Que disent les opposants ?
Dans son livre Corps en miettes, Sylviane Agacinski n'a pas de mots assez durs pour dénoncer ce qu'elle assimile à une « barbarie » qui fait de la femme un « outil vivant ».
Morceaux choisis :
« La mise à disposition de l'utérus féminin est une pièce indispensable au dispositif d'ensemble de la production d'enfants en laboratoire. »
La philosophe, épouse de Lionel Jospin, craint qu'une fois légalisée, cette pratique devienne « un nouveau métier, praticable à temps partiel en restant chez soi. Une aubaine pour les chômeuses, en somme. »
Elle craint un « cercle vicieux » engendré par la légalisation :
« D'un coté, l'offre de faire des bébés “autrement” rend la stérilité plus intolérable que jamais et fait exploser la “demande d'enfants”. De l'autre, cette demande pousse les médecins vers la fabrication et stimule un marché procréatif de plus en plus prospère.
Le terme de gestation permet d'occulter l'accouchement, moment de l'enfantement au sens strict, événement crucial pour l'enfant puisqu'il s'agit de sa naissance, moment dangereux pour la mère.
Ce seul usage du ventre est contraire à la dignité, même s'il n'est pas marchand, parce qu'il fait de l'existence même de l'être humain moyen au service d'autrui. »

Quels sont les points qui font le plus débat ?
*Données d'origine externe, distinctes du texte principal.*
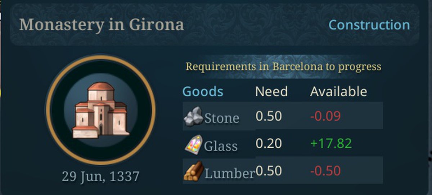Click the Goods column header
Image resolution: width=432 pixels, height=195 pixels.
pos(203,91)
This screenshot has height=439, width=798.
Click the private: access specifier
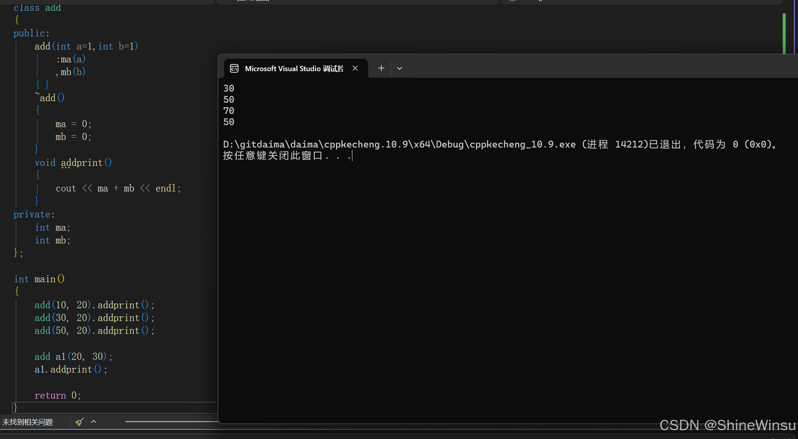point(34,215)
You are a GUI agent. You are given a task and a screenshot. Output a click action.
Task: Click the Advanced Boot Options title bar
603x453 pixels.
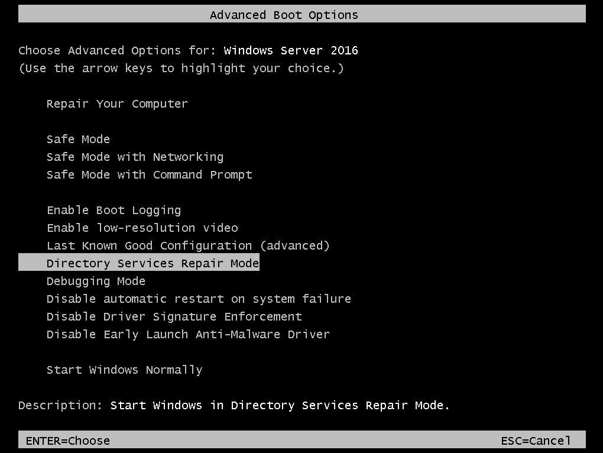(x=284, y=15)
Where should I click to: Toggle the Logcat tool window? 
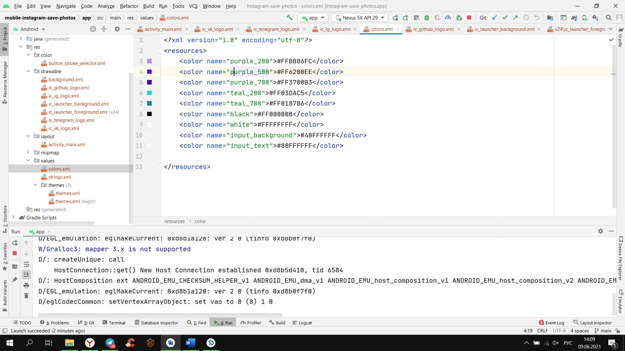[302, 323]
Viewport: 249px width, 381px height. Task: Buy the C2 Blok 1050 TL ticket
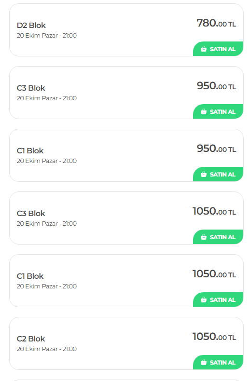[218, 362]
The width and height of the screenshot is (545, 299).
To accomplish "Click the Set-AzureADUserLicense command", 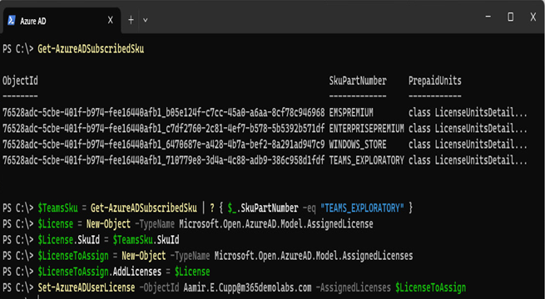I will [x=87, y=287].
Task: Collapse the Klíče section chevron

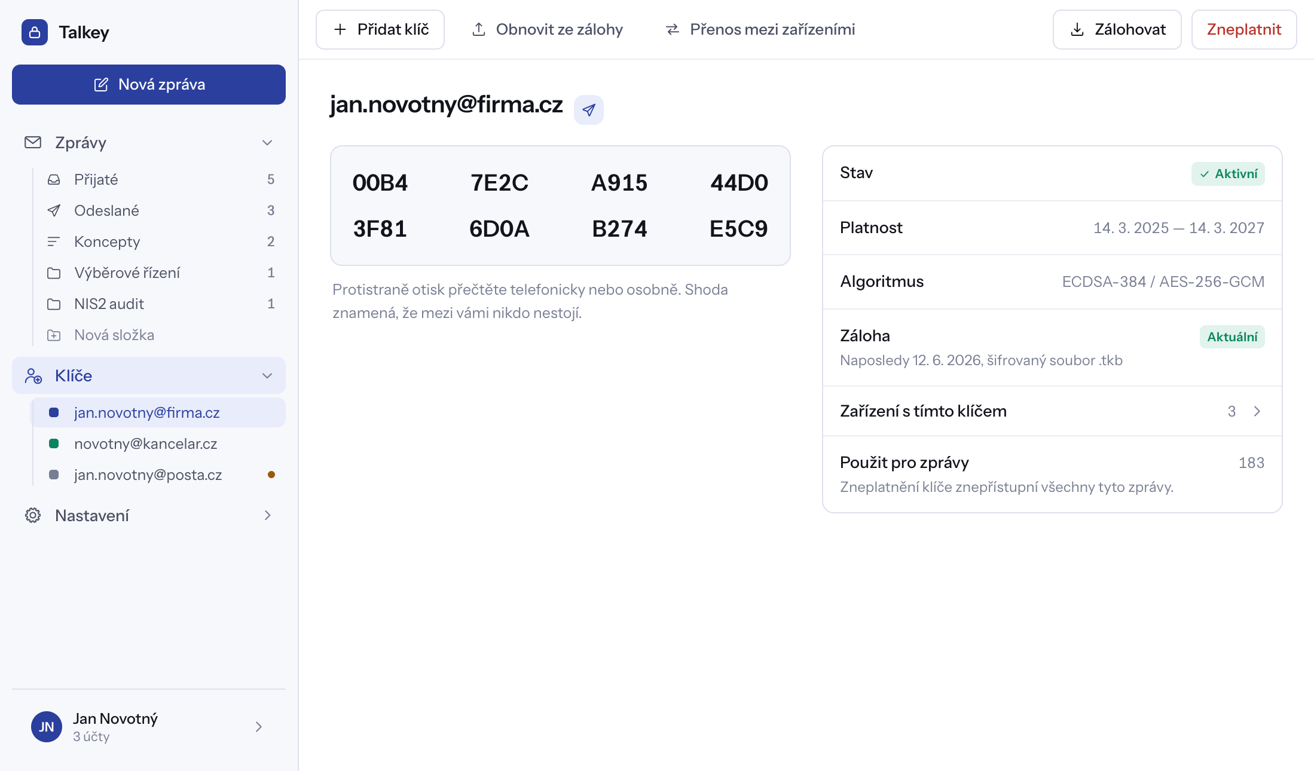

La gestation pour autrui a des chances d'être légalisée cette année, mais uniquement pour les couples hétérosexuels dont la mère ne peut porter d'enfant et à condition qu'un des deux parents au moins soit le géniteur.
Mais de nombreuses questions plus ou moins délicates restent à trancher :
- Gestation ou maternité ? A priori, la loi devrait interdire à la mère porteuse de donner ses gènes, celle-ci ne fera que « prêter son utérus » le temps de la grossesse.
Mais la mère porteuse pourra-t-elle revendiquer malgré tout la maternité ? Le rapport du Sénat prévoit que la gestatrice puisse devenir la mère légale de l'enfant si elle le désire, et ce jusqu'à trois jours après l'accouchement. Quid dans ce cas des « parents intentionnels » ?
- Quelle rémunération ? Le fait de porter l'enfant d'autrui devrait être « dédommagé », mais comment sera fixé le tarif ? Peut-on évaluer « raisonnablement » ce que coûtent neuf mois de grossesse et un congé maternité, de prendre des risques pour sa santé en enfantant ?
- Contrôle ? Qui serait habilité à porter les enfants des autres et dans quel cadre ? Le Sénat prévoit que les mères porteuses aient déjà eu un enfant et ne puisse pas porter un enfant pour autrui plus d'une fois.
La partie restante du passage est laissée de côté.